It would be very interesting if my dog Cappy could talk and I don't mean just the concept of dogs speaking. I think more about what he would say as a first hand witness of my craziness. A great example would be the last few nights. The first thing he would probably say to me is "why the hell are you up at two a.m. watching an Australian t.v. show and knitting?" Second, "its now four a.m. and you are playing candy crush".
I know I should be sleeping but the moment I get in my room I'm wide awake. It is does not matter how tired I am the moment night comes I'm wide awake. I know I should take my sleeping pill the minute I get in there but I start doing anything but that. Other than writing none of the things I tend to do at night are of any importance. I do want to get the kids blankets done but I don't have to stay up all night. The point of knitting is relaxation not a distraction from sleeping.
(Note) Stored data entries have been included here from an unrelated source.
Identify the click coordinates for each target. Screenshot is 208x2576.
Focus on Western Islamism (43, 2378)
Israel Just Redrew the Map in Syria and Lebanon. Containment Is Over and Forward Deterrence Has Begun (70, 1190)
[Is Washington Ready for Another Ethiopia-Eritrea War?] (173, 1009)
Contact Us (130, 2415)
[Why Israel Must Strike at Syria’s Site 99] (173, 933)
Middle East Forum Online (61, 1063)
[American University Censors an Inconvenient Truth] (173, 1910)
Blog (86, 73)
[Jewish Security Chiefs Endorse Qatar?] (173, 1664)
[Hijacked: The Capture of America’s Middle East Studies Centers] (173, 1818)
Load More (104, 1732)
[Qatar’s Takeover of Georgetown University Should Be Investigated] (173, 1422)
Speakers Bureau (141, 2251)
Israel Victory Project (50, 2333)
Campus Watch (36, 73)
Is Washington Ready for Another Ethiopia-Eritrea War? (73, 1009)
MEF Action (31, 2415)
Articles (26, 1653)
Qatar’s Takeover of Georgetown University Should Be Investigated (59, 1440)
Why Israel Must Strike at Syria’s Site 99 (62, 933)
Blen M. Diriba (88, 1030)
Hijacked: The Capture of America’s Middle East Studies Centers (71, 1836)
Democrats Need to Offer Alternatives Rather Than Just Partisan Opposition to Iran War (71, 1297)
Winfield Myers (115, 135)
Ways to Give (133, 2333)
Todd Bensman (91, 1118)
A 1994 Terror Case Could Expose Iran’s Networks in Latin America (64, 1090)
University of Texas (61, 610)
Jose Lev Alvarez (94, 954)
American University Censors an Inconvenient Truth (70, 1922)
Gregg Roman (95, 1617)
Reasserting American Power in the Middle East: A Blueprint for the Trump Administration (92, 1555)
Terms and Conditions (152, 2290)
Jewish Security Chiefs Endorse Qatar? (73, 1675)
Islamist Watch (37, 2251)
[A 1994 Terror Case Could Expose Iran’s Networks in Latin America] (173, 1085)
There are lots of reason I need to be sleeping but it seems impossible without pills. I am starting to wonder if it is because recently my dreams have been bad. I have no control over my dreams and this scares me. I don't now why my subconscious is punishing me. Why ten years later do I still dream about him breaking up with me? There is nothing worse than someone you once loved telling you all the things they hate about you every night in your dreams.
Things need to change and it has to start with tackling this issue. I cannot improve the other areas of my life if I am not sleeping. I need to remember they are only dreams and they are not real. I need to stop filling the nights with mindless activities. If I cannot manage to get this under control, I am going to have to go back to no electronics in my room. I know I become obsessive about things and starting a project or t.v. show at night is not something I can do without causing issues.